** Opening DATA PROVIDED block **

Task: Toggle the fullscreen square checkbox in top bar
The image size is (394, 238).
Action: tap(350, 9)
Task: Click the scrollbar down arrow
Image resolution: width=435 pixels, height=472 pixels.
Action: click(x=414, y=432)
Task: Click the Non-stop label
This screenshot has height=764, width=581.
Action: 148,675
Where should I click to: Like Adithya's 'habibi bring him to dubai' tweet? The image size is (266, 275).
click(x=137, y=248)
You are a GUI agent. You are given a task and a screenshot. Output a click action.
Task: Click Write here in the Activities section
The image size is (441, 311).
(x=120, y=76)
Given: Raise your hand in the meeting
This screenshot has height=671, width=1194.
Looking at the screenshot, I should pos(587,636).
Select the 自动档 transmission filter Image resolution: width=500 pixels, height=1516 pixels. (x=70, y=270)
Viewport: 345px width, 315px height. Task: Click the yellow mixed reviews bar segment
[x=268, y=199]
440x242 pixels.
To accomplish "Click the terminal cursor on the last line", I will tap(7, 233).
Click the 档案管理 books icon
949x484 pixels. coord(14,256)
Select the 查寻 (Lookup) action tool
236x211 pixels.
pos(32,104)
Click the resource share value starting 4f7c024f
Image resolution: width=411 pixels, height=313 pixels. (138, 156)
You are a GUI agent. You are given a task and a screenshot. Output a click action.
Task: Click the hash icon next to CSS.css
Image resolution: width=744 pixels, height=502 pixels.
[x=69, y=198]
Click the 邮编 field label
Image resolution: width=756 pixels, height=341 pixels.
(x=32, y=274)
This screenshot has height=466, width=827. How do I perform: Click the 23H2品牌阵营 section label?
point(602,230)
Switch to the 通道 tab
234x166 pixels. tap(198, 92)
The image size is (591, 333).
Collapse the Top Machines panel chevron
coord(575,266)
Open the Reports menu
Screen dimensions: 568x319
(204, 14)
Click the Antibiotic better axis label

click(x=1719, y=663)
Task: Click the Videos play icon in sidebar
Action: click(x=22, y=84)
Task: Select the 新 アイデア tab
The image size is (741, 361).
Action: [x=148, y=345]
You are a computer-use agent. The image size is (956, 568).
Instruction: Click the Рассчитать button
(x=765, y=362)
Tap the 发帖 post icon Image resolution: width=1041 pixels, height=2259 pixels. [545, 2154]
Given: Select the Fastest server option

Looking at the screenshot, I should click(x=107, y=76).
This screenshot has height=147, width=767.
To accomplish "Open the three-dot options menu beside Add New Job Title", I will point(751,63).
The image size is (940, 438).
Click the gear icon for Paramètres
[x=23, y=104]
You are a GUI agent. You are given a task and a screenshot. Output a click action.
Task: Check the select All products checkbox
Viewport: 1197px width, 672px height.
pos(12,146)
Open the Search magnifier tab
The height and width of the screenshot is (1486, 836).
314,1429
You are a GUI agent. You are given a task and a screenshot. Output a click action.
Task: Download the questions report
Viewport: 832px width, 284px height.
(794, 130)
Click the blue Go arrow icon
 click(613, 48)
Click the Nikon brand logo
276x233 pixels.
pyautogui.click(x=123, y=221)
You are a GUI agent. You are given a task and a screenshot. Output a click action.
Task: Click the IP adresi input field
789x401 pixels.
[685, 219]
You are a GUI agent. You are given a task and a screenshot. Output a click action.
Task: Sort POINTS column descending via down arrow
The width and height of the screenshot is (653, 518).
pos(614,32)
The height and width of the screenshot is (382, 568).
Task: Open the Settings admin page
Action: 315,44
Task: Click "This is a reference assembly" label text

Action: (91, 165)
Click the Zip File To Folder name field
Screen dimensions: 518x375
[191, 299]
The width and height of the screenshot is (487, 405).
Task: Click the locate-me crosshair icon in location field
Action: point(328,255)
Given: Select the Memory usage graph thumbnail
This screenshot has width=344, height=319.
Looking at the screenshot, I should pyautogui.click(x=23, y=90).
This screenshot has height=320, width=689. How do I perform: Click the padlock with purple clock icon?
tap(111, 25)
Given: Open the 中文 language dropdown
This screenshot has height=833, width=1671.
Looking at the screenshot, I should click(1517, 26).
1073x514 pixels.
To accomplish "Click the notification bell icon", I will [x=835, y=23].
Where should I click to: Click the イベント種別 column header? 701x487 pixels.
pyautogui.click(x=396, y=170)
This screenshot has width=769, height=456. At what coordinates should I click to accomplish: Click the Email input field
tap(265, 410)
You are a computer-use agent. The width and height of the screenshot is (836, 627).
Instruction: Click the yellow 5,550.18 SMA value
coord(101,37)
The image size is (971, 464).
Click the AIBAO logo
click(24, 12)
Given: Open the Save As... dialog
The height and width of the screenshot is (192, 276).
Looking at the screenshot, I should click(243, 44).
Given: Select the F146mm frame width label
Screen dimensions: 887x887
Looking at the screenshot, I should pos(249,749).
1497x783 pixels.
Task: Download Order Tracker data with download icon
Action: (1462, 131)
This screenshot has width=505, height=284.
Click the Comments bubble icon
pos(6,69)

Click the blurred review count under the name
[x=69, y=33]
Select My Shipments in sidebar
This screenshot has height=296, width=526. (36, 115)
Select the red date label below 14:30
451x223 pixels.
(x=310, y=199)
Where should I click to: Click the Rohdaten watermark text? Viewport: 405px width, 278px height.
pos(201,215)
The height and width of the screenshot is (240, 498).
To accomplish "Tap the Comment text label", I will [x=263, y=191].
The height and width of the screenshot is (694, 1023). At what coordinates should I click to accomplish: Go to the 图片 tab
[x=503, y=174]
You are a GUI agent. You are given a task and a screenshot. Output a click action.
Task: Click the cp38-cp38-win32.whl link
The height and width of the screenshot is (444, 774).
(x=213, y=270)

** Closing DATA PROVIDED block **

TASK GOAL: Please give each line above again, word for word.

EXERCISE ANSWER:
Task: Toggle the fullscreen square checkbox in top bar
The image size is (394, 238).
Action: tap(350, 9)
Task: Click the scrollbar down arrow
Image resolution: width=435 pixels, height=472 pixels.
Action: click(x=414, y=432)
Task: Click the Non-stop label
This screenshot has height=764, width=581.
Action: 148,675
Where should I click to: Like Adithya's 'habibi bring him to dubai' tweet? The image size is (266, 275).
click(x=137, y=248)
You are a GUI agent. You are given a task and a screenshot. Output a click action.
Task: Click Write here in the Activities section
The image size is (441, 311).
(x=120, y=76)
Given: Raise your hand in the meeting
This screenshot has height=671, width=1194.
Looking at the screenshot, I should pos(587,636).
Select the 自动档 transmission filter Image resolution: width=500 pixels, height=1516 pixels. (x=70, y=270)
Viewport: 345px width, 315px height. Task: Click the yellow mixed reviews bar segment
[x=268, y=199]
440x242 pixels.
To accomplish "Click the terminal cursor on the last line", I will tap(7, 233).
Click the 档案管理 books icon
949x484 pixels. coord(14,256)
Select the 查寻 (Lookup) action tool
236x211 pixels.
pos(32,104)
Click the resource share value starting 4f7c024f
Image resolution: width=411 pixels, height=313 pixels. (138, 156)
You are a GUI agent. You are given a task and a screenshot. Output a click action.
Task: Click the hash icon next to CSS.css
Image resolution: width=744 pixels, height=502 pixels.
[x=69, y=198]
Click the 邮编 field label
Image resolution: width=756 pixels, height=341 pixels.
(x=32, y=274)
This screenshot has height=466, width=827. How do I perform: Click the 23H2品牌阵营 section label?
point(602,230)
Switch to the 通道 tab
234x166 pixels. tap(198, 92)
The image size is (591, 333).
Collapse the Top Machines panel chevron
coord(575,266)
Open the Reports menu
Screen dimensions: 568x319
(204, 14)
Click the Antibiotic better axis label

click(x=1719, y=663)
Task: Click the Videos play icon in sidebar
Action: click(x=22, y=84)
Task: Select the 新 アイデア tab
The image size is (741, 361).
Action: [x=148, y=345]
You are a computer-use agent. The image size is (956, 568).
Instruction: Click the Рассчитать button
(x=765, y=362)
Tap the 发帖 post icon Image resolution: width=1041 pixels, height=2259 pixels. [545, 2154]
Given: Select the Fastest server option

Looking at the screenshot, I should click(x=107, y=76).
This screenshot has height=147, width=767.
To accomplish "Open the three-dot options menu beside Add New Job Title", I will point(751,63).
The image size is (940, 438).
Click the gear icon for Paramètres
[x=23, y=104]
You are a GUI agent. You are given a task and a screenshot. Output a click action.
Task: Check the select All products checkbox
Viewport: 1197px width, 672px height.
pos(12,146)
Open the Search magnifier tab
The height and width of the screenshot is (1486, 836).
314,1429
You are a GUI agent. You are given a task and a screenshot. Output a click action.
Task: Download the questions report
Viewport: 832px width, 284px height.
(794, 130)
Click the blue Go arrow icon
 click(613, 48)
Click the Nikon brand logo
276x233 pixels.
pyautogui.click(x=123, y=221)
You are a GUI agent. You are given a task and a screenshot. Output a click action.
Task: Click the IP adresi input field
789x401 pixels.
[685, 219]
You are a GUI agent. You are given a task and a screenshot. Output a click action.
Task: Sort POINTS column descending via down arrow
The width and height of the screenshot is (653, 518).
pos(614,32)
The height and width of the screenshot is (382, 568).
Task: Open the Settings admin page
Action: 315,44
Task: Click "This is a reference assembly" label text

Action: (91, 165)
Click the Zip File To Folder name field
Screen dimensions: 518x375
[191, 299]
The width and height of the screenshot is (487, 405).
Task: Click the locate-me crosshair icon in location field
Action: point(328,255)
Given: Select the Memory usage graph thumbnail
This screenshot has width=344, height=319.
Looking at the screenshot, I should pyautogui.click(x=23, y=90).
This screenshot has height=320, width=689. How do I perform: Click the padlock with purple clock icon?
tap(111, 25)
Given: Open the 中文 language dropdown
This screenshot has height=833, width=1671.
Looking at the screenshot, I should click(1517, 26).
1073x514 pixels.
To accomplish "Click the notification bell icon", I will [x=835, y=23].
Where should I click to: Click the イベント種別 column header? 701x487 pixels.
pyautogui.click(x=396, y=170)
This screenshot has width=769, height=456. At what coordinates should I click to accomplish: Click the Email input field
tap(265, 410)
You are a computer-use agent. The width and height of the screenshot is (836, 627).
Instruction: Click the yellow 5,550.18 SMA value
coord(101,37)
The image size is (971, 464).
Click the AIBAO logo
click(24, 12)
Given: Open the Save As... dialog
The height and width of the screenshot is (192, 276).
Looking at the screenshot, I should click(243, 44).
Given: Select the F146mm frame width label
Screen dimensions: 887x887
Looking at the screenshot, I should pos(249,749).
1497x783 pixels.
Task: Download Order Tracker data with download icon
Action: (1462, 131)
This screenshot has width=505, height=284.
Click the Comments bubble icon
pos(6,69)

Click the blurred review count under the name
[x=69, y=33]
Select My Shipments in sidebar
This screenshot has height=296, width=526. (36, 115)
Select the red date label below 14:30
451x223 pixels.
(x=310, y=199)
Where should I click to: Click the Rohdaten watermark text? Viewport: 405px width, 278px height.
pos(201,215)
The height and width of the screenshot is (240, 498).
To accomplish "Tap the Comment text label", I will [x=263, y=191].
The height and width of the screenshot is (694, 1023). At what coordinates should I click to accomplish: Go to the 图片 tab
[x=503, y=174]
You are a GUI agent. You are given a task and a screenshot. Output a click action.
Task: Click the cp38-cp38-win32.whl link
The height and width of the screenshot is (444, 774).
(x=213, y=270)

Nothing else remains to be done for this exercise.